Consciente qu'elle ne peut agir seule face à ce défi majeur, la communauté urbaine a défini trois échelles d'intervention :
- Les activités et le patrimoine propres de l'institution (bâtiments et véhicules, marchés publics, équipements industriels d'assainissement et de traitement des déchets), qui représentent entre 1 et 5% des GES émis sur le territoire du Grand Lyon et un fort enjeu d'exemplarité.
- Les politiques publiques mises en œuvre ou planifiées par la Communauté urbaine (urbanisme, déplacement des personnes, habitat social, développement économique), qui ont un impact sur environ 20% des GES émis sur le territoire.
- Toutes les autres activités du territoire (une partie des déplacements des biens et personnes, notamment en transit, activités économiques, construction et gestion des bâtiments à usage résidentiel, économique, d'intérêt général).
Depuis de nombreuses années, les services de proximité du Grand Lyon, tout autant que ses projets d'aménagement et la planification des politiques publiques prennent en compte de nouveaux critères pour faire du territoire de l'agglomération lyonnaise une métropole durable.
Cependant, l'engagement chiffré pris à l'unanimité du Conseil de communauté en 2007 constitue un acte politique fort : d'une obligation de moyens, nous sommes passés à une obligation de résultats dont l'atteinte sera évaluée en 2020 (les "3 x 20").

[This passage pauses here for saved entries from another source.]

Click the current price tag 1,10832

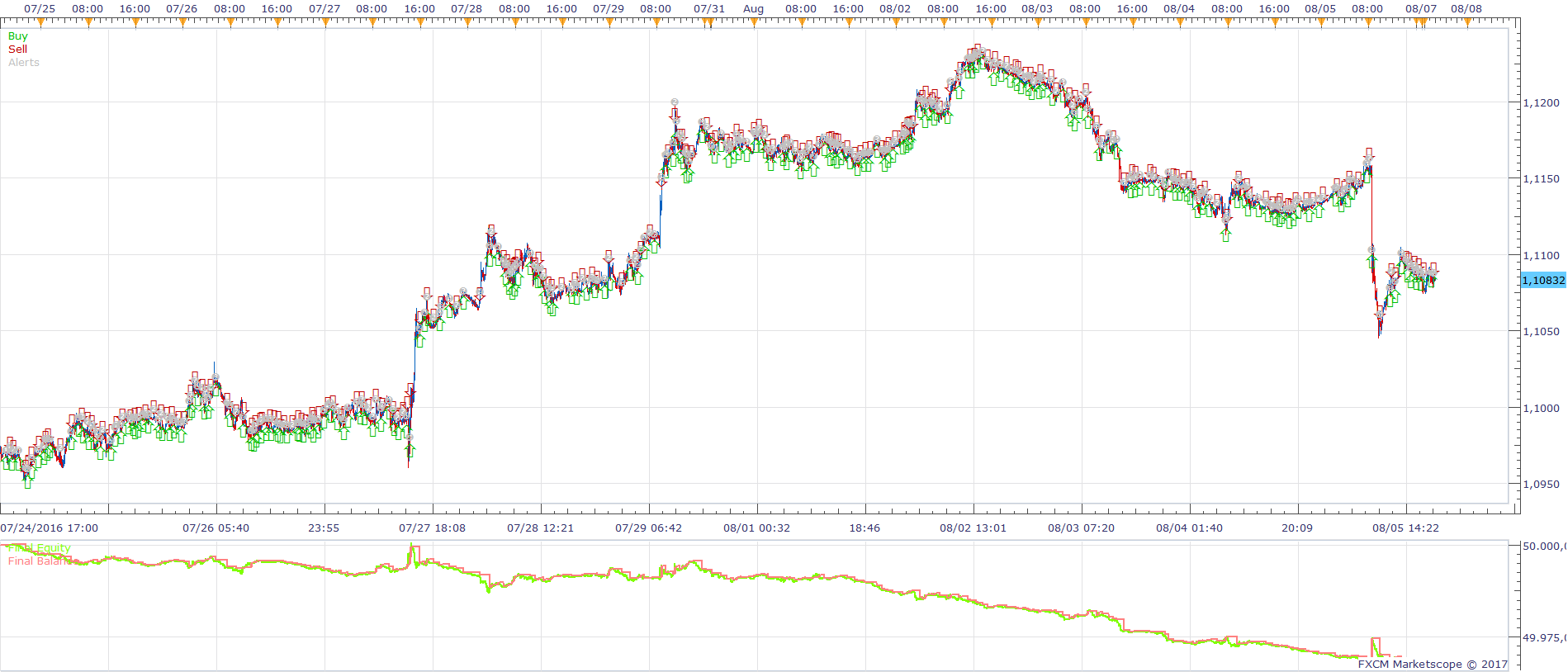click(1543, 281)
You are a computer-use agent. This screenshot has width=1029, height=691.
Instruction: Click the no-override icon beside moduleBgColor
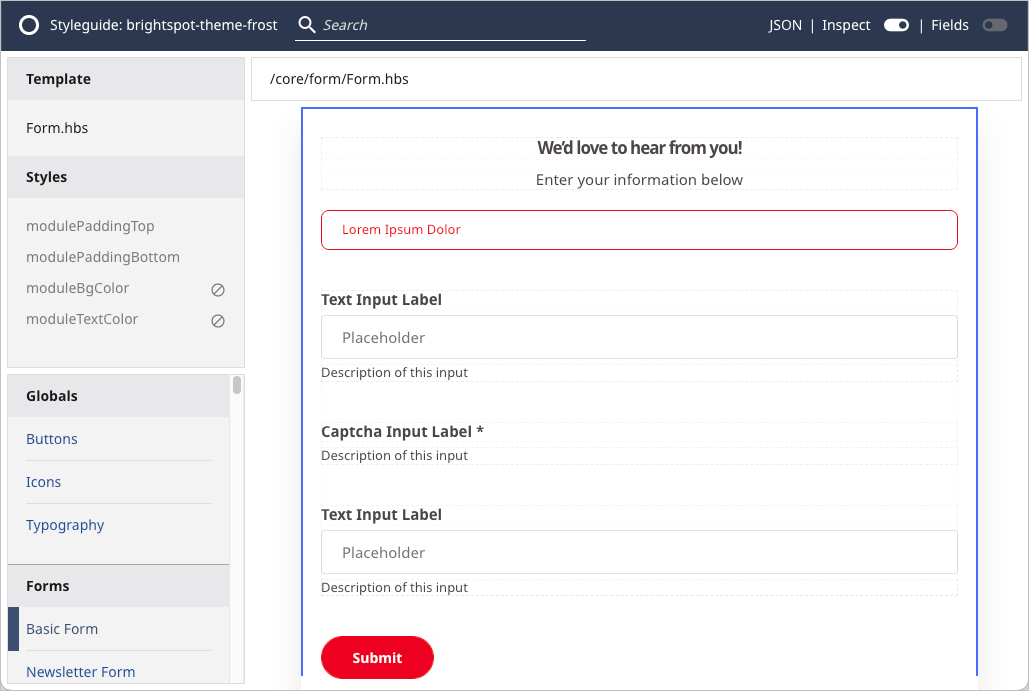pos(218,289)
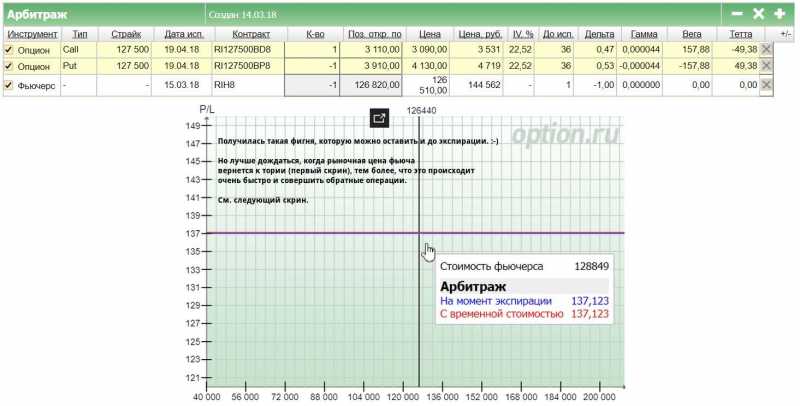Click the purple P/L line on the chart
This screenshot has height=406, width=800.
[300, 233]
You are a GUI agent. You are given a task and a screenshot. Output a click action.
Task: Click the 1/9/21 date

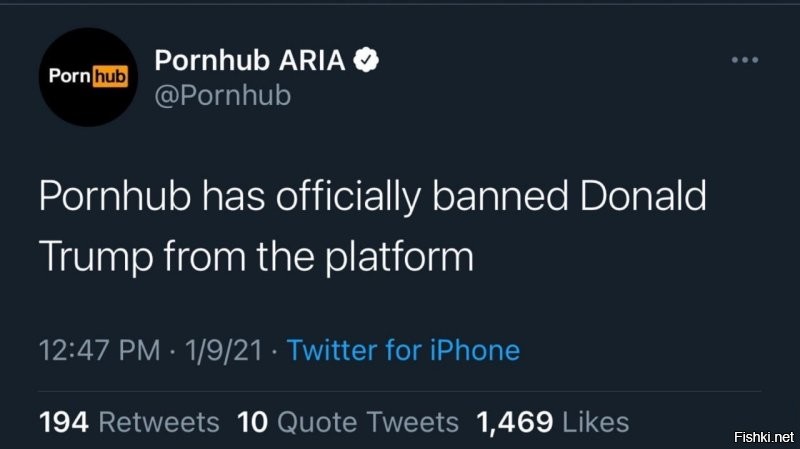click(x=223, y=351)
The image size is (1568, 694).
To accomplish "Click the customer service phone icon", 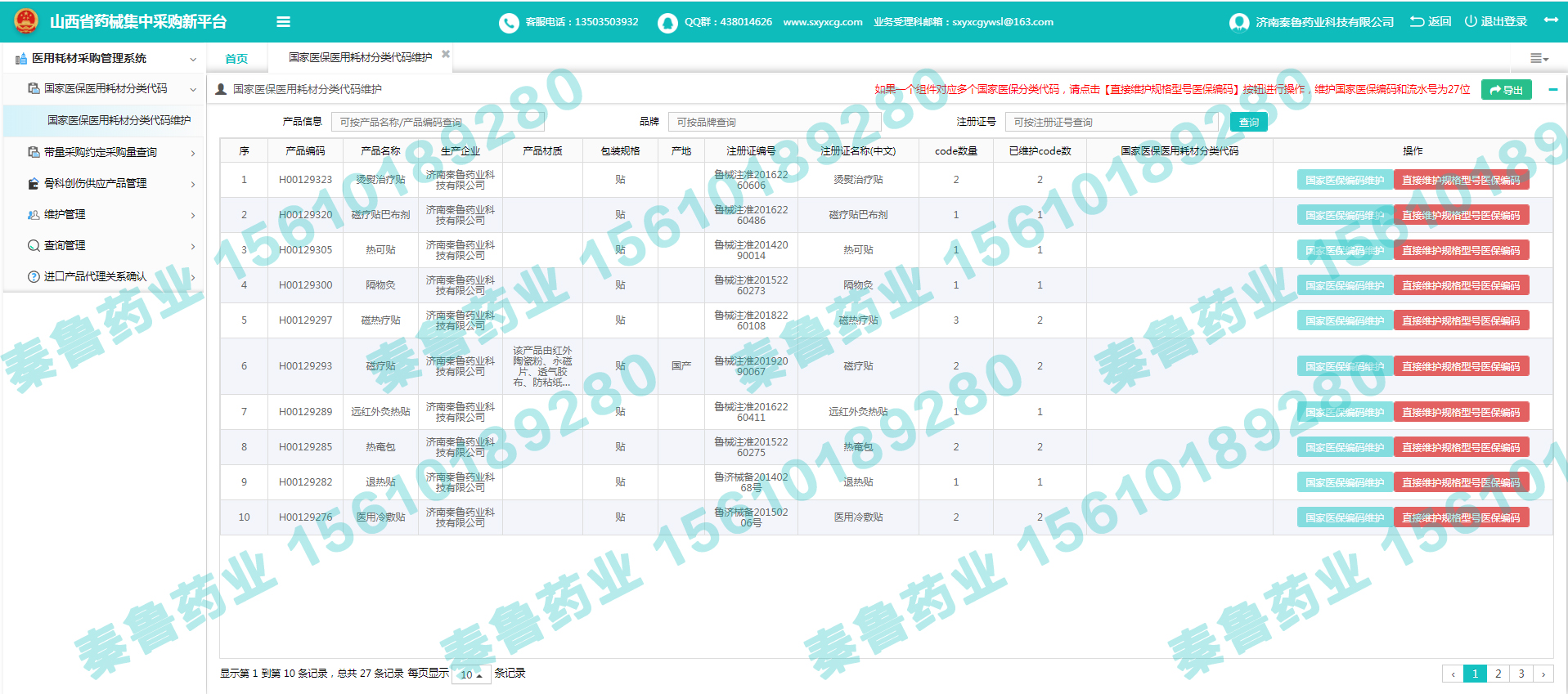I will (x=509, y=23).
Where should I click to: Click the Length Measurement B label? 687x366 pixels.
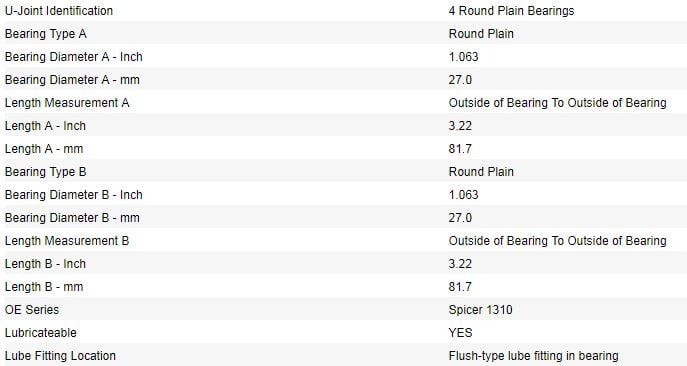click(x=67, y=241)
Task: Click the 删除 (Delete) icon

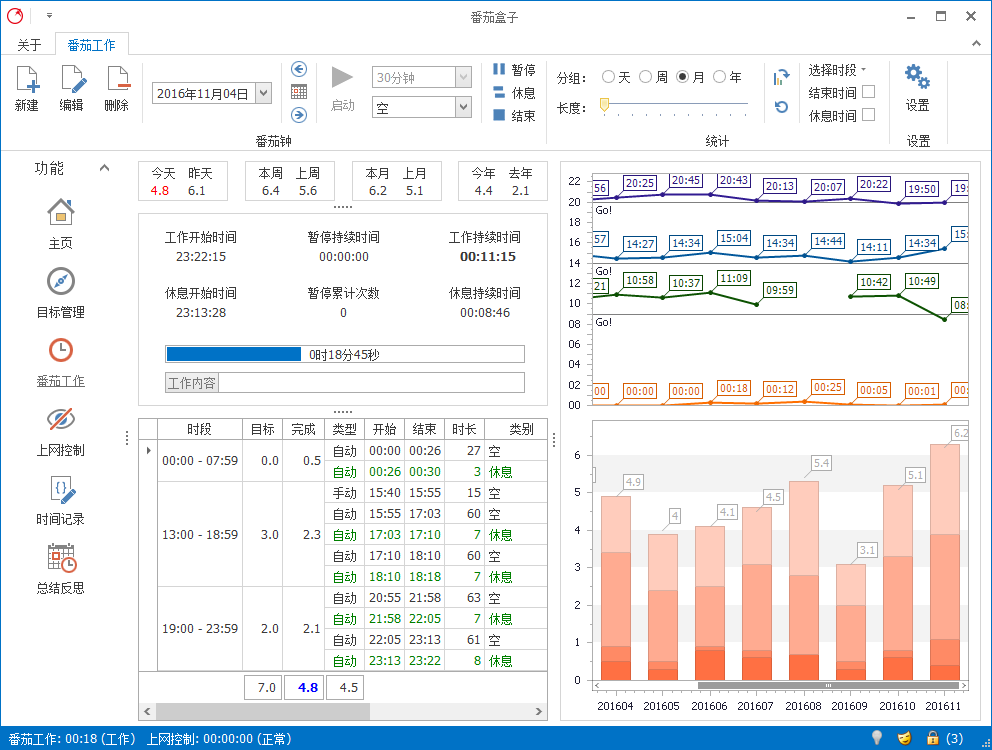Action: tap(117, 79)
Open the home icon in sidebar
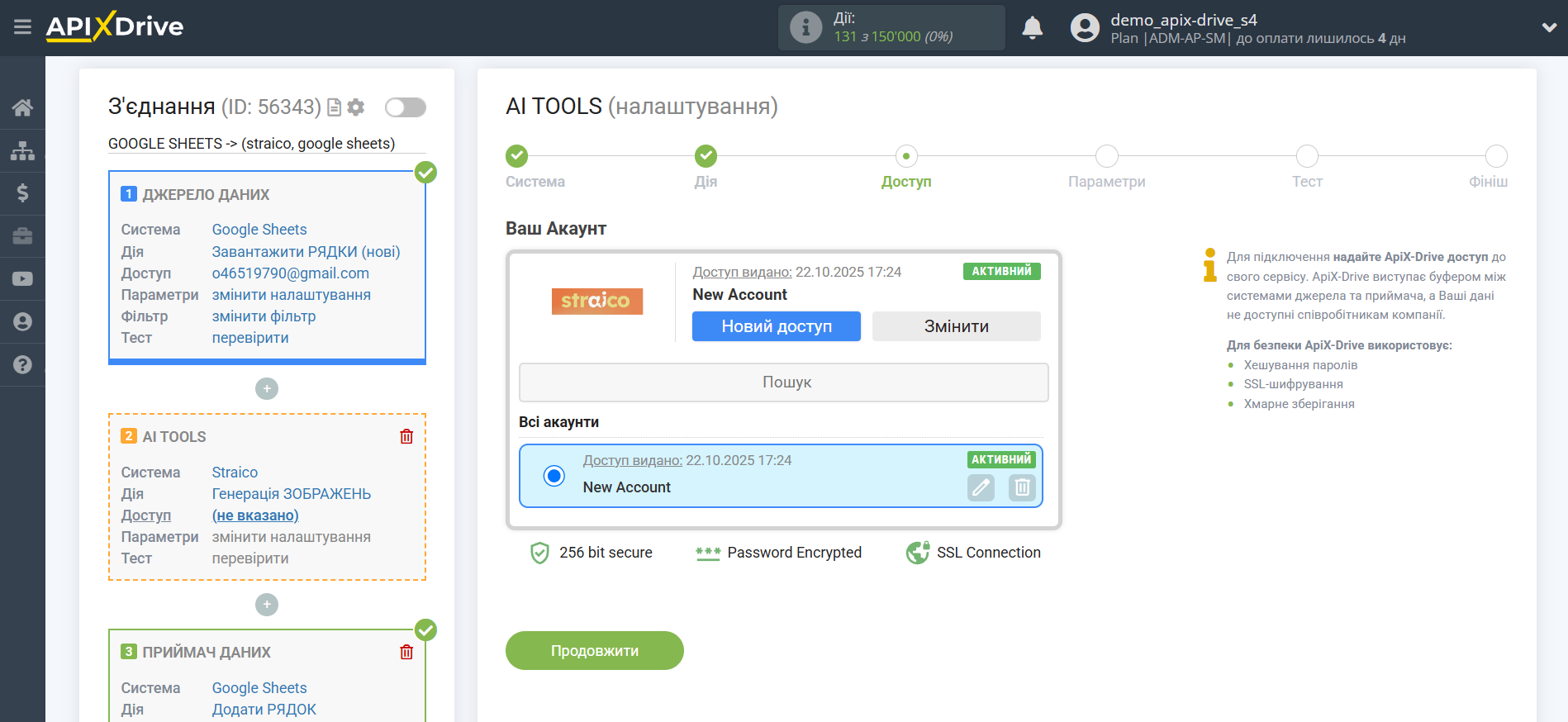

Or aujourd'hui, nul ne sait dire précisément ce qu'il faut faire - et ne plus faire - pour atteindre ces objectifs.
Pour répondre à cette question, le Grand Lyon propose une démarche collective construite en trois étapes :
1ère étape : Diagnostic climat
Partager un diagnostic sur la question du climat dans l'agglomération lyonnaise : Que savons-nous aujourd'hui ? Quels sont les ordres de grandeur des marches à gravir ?
2ème étape : Scénarios d'agglomération
Définir différents scénarios pour faire de la métropole lyonnaise une métropole sobre en carbone (c'est-à-dire qui respecte l'objectif des "3 x 20") : Que faudrait-il faire ? Comment faudrait-il le faire ? Ces scénarios s'élaboreront sous une forme collective et seront débattus politiquement.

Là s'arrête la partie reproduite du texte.